Pour se décider, elle s’est entretenue avec chacun des employés de l’entreprise. Elle leur a demandé : “vas-tu rester dans la boîte si j’en deviens présidente ?” Les plus anciens lui ont dit : “on veut que ce soit toi qui succèdes à Yasuo.” Elle a fini par trancher en mai 2004 et prit la tête de Daiya Seiki. Treize ans plus tard, elle affirme “ne jamais avoir regretté son choix.” Elle n’a pas succédé à son père sans avoir quelques idées sur ce qu’elle allait faire. Elle connaissait les points forts et les faiblesses de l’entreprise.
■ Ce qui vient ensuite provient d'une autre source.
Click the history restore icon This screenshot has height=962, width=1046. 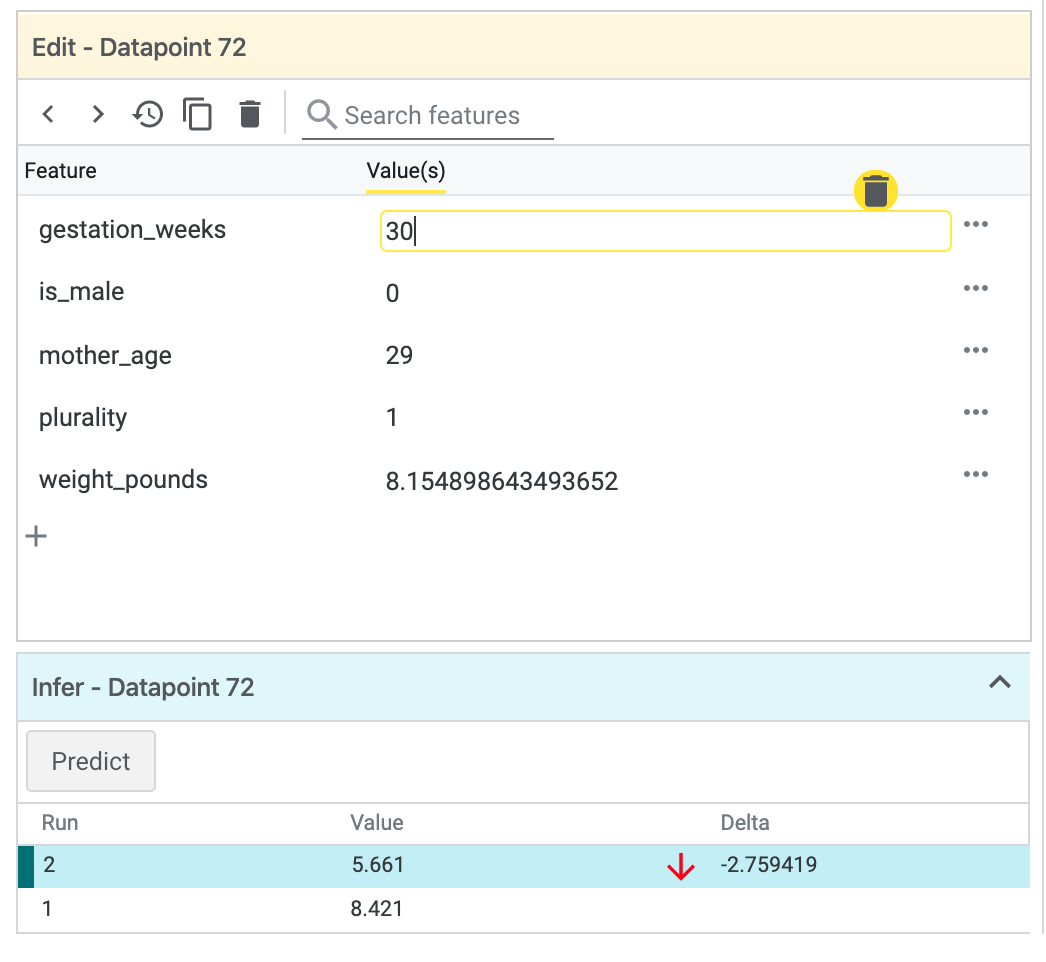tap(148, 114)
Ses deux années passées chez Hitachi Automotive Systems lui ont aussi permis d’aiguiser son regard. “Les choses que j’ai apprises dans cette entreprise beaucoup plus grande que la mienne m’ont beaucoup servi”. Son père l’avait déjà invitée à venir travailler dans l’usine, ce qui lui avait permis de faire des plans de gestion. Bref, elle n’était pas du tout une “simple femme au foyer” née de la dernière pluie contrairement à ce que beaucoup avaientt tendance à penser.
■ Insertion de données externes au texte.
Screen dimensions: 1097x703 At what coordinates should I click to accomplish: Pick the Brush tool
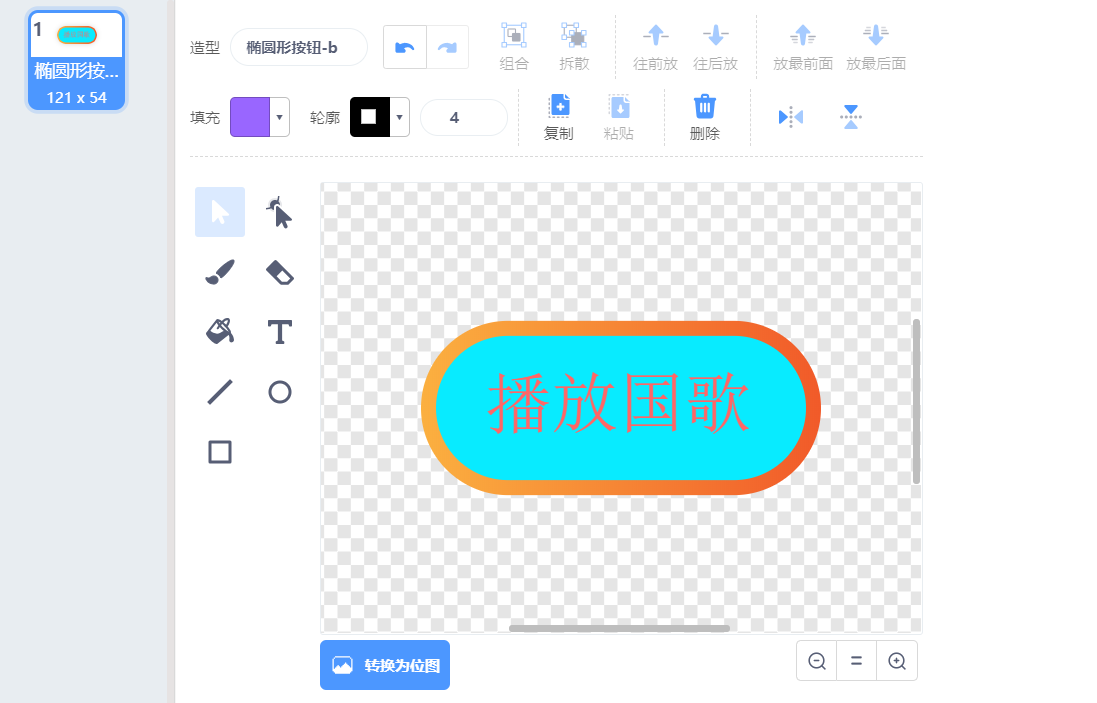(x=220, y=272)
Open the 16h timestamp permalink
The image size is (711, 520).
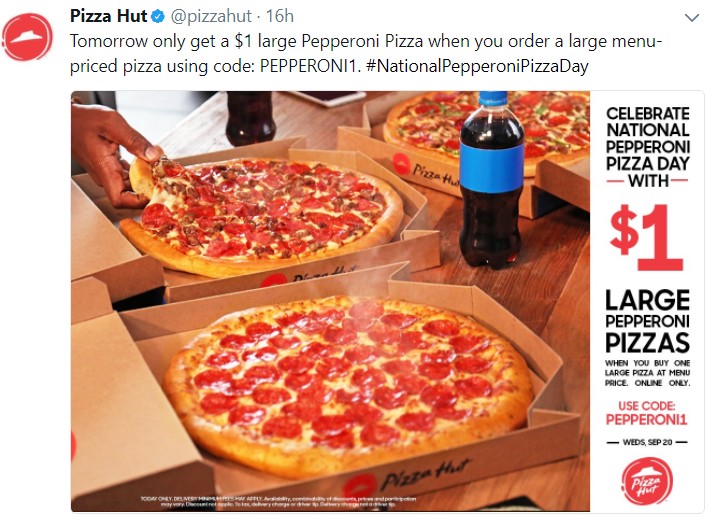(x=280, y=16)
Malgré son expérience et ses analyses, ses débuts ont été émaillés de heurts avec des employés et de brouilles avec les banques. Pour couronner le tout, le bilan de son usine était en berne depuis l’éclatement de la bulle. “Il fallait réduire la masse salariale. On avait des coûts à supprimer aussi”, se rappelle-t-elle. Après des nuits sans sommeil, elle a décidé de prendre le mal à la racine et de licencier cinq personnes. Chose que son père n’aurait pas pu faire, en raison de l’ambiance très familiale de l’entreprise. Cette mesure a créé un climat de méfiance entre elle et son équipe, mais cela a permis de sauver l’entreprise. La conjoncture économique était redevenue favorable. “La situation de Nissan, l’un de nos principaux clients depuis la génération de mon père, s’améliorait grâce aux réformes mises en place par Carlos Ghosn”. La sortie de crise lui a permis de refuser la proposition de la banque avec qui Daiya Seiki était en relation. Ayant jugé prématurément que Takako n’avait pas la capacité à gérer l’entreprise, celle-ci lui a conseillé une fusion avec une autre entreprise.
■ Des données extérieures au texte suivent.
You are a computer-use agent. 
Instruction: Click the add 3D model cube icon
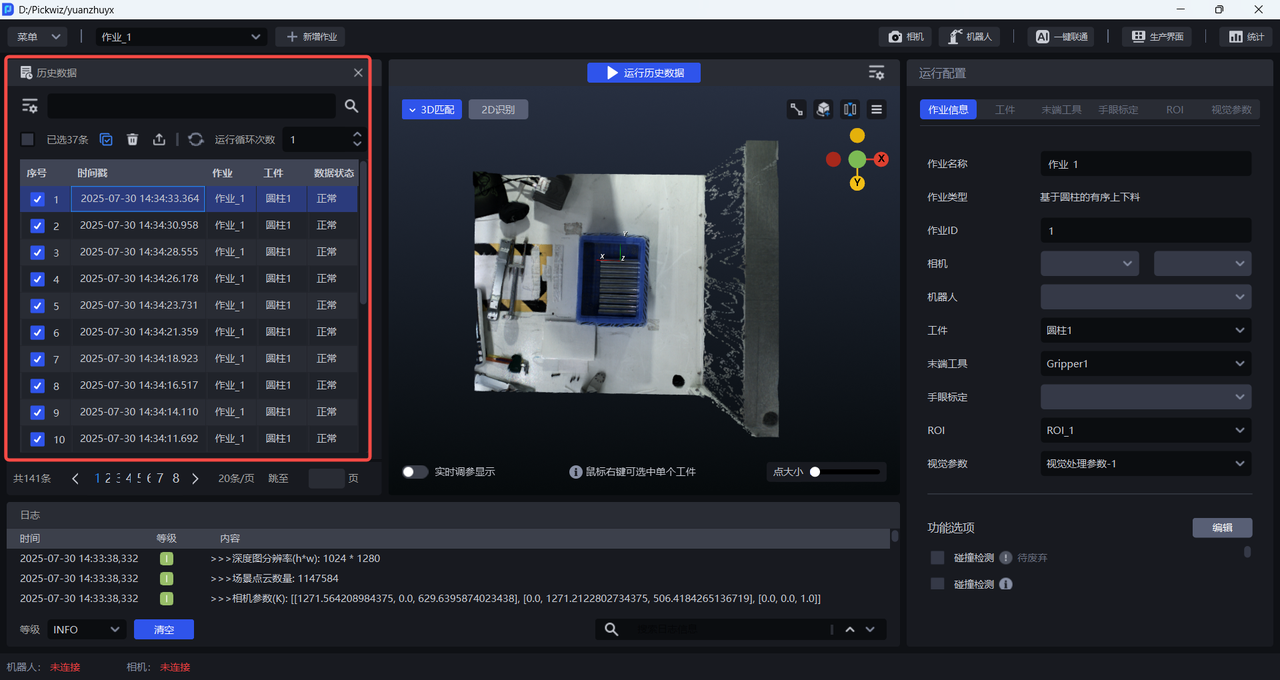click(823, 110)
Une fois la menace écartée, elle a procédé à d’autres réformes, plus essentielles. Son idée était de mettre en place le système de contrôle qu’elle avait étudié chez Hitachi, comme la gestion des coûts et celle de la qualité des produits, tout en faisant attention à ce que “l’ambiance familiale de l’usine demeure.” Aujourd’hui, elle avoue tout de même qu’elle a eu des difficultés à se faire entendre. Il faut savoir aussi qu’elle était non seulement une femme, mais qu’elle était aussi moins âgée que la plupart des employés de l’usine. “Les gens ne voulaient même pas se mettre à la table de réunion”, se remémore-t-elle. Pourtant, au fur et à mesure que les choix de Suwa Takako se sont révélés efficaces, les critiques ont peu à peu disparu. “Ce sont des ingénieurs vraiment professionnels. Dès qu’ils comprennent que ça marche, ils travaillent sans problème et font tout pour améliorer le système”, confie-t-elle en montrant son admiration pour les siens. Grâce à cela et à la hausse de la demande liée au rétablissement de Nissan, la marge d’exploitation du mois de juillet 2006 a enregistré une hausse de 5 % par rapport à l’époque où elle a succédé à son père.